Hi guys, I have a custom rasa chatbot api that I wanted to connect with my bubble front-end. The api was developed separately using Rasa and on AWS servers. I have used the api before in an Angular app so it works for sure. But when using API connector on bubble I’m a bit lost in terms of how to connect it to the front-end. The API has been connected so now I just need to assign the workflows so the chat interface can send messages via the API to the AI bot and then return bot messages to the user.
- This is the current front-end which is using a basic chat interface. In normal chats we simply connect the data type with the interface and it stores data etc. But I’m not sure how to approach this with an API.
- I have spent few hours trying to figure out workflows but not much helped. This is the previous attempt I tried but at this point I removed the older workflows as it wasnt working.
- I also played around with few data types and elements in it including POST & GET request within the database. But no luck. As you can see with things being all over the place, I’m a bit lost.
I have used bubble a bit before but never had to use an API connector until recently. I would appreciate any ideas on how to make the API connection work with the chat interface. Thanks!
What is the data structure returned? Can you share a link to the editor?
This is the current API return…
I’ll need to check with the project admin as it was a stealth project for someone. In the meantime, if you have any suggestions that would be great!
So when someone sends a message, I’m assuming via a post request, is there someone replying or is it just a bot that sends a response to the post request? If the response is an immediate response to the api call you are making then I think the chat messages just need to be saved in the database with a field that describes them as either outgoing or incoming, afield that contains the text of the message, a field the date/time, and a field for the user. When someone types a message and hits the send button it should create a message in the database with the text value in the input as the “message” and the “direction” as “outgoing”. Then in that same workflow you could create another message with the results from the previous step. Then in that same workflow you could create another message with the results from the previous step and save the direction of that message as incoming. Then on your design it just needs to be a repeating group of messages from the database and have conditional cells that hide/show based on the incoming/outgoing field.
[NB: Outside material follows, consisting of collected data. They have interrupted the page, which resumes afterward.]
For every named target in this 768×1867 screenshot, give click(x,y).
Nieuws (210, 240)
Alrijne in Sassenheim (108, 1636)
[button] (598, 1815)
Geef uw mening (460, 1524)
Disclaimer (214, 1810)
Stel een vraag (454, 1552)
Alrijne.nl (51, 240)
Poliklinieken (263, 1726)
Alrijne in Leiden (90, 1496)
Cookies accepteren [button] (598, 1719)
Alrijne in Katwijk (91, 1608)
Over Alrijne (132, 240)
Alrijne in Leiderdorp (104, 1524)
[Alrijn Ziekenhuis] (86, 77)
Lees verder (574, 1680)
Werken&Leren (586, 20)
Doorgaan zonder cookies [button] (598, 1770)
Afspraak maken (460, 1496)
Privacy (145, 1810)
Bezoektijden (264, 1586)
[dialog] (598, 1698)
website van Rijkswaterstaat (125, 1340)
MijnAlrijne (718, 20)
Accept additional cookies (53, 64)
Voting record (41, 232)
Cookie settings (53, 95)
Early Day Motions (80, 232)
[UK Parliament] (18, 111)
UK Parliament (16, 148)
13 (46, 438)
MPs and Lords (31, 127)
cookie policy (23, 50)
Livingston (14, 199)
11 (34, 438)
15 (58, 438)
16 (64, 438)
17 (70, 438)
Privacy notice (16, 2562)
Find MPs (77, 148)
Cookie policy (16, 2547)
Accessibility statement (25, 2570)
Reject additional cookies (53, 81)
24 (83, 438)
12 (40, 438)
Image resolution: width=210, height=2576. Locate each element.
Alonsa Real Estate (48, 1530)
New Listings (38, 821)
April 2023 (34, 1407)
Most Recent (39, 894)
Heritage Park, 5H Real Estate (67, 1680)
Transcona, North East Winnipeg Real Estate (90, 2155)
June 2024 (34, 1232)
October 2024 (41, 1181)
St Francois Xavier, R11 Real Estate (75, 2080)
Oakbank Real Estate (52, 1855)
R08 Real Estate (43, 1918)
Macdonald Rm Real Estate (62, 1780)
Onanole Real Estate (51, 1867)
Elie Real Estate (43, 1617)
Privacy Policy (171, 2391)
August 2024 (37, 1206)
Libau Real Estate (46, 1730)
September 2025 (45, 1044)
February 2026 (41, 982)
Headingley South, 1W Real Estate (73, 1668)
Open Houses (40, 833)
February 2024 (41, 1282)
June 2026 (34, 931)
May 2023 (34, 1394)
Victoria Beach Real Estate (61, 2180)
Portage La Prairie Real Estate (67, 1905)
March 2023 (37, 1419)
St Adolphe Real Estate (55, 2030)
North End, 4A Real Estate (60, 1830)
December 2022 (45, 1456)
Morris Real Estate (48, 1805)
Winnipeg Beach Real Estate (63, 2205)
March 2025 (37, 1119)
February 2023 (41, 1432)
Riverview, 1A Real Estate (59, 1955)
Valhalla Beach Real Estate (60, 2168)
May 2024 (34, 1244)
Yes, when someone sends a message then the custom bot will reply instantly through the api. Some of the responses are also button based which means the bot might ask the user to select some option based on a question it asked and The other times it’s just a normal chat conversation text based.
A live conversation example from a separate angular deployment. The image where it says “Finance”. There were 6 button choices there like the other image and once the user selects a particular option then the AI then diverts the conversation to that topic. So it mixes choice based responses and normal text.
I tried what you suggested as much as I could but had some confusion on these points:
“the chat messages just need to be saved in the database” - Will we save both incoming and outgoing? If so will they be under one datatype and just be different fields. or will it need two separate datatpe and fields for incoming and outgoing respectively.
I was able to setup the outgoing database action where the sent message get’s saved in the database. But not sure how to setup the POST request workflow so the message goes from the outgoing action to the post request too.
"and the “direction” as “outgoing”. - not sure what you meant by this? Won’t it be saved into the type I set anyways, unless I misunderstand what oyu meant by “direction”.
“save the direction of that message as incoming” - But where do I add the workflow to call the API? As without it it’ll be just a normal chat workflow.
The GET request is related to the conversation history so its more database related and pulling chat history.
Is this what you meant for the database?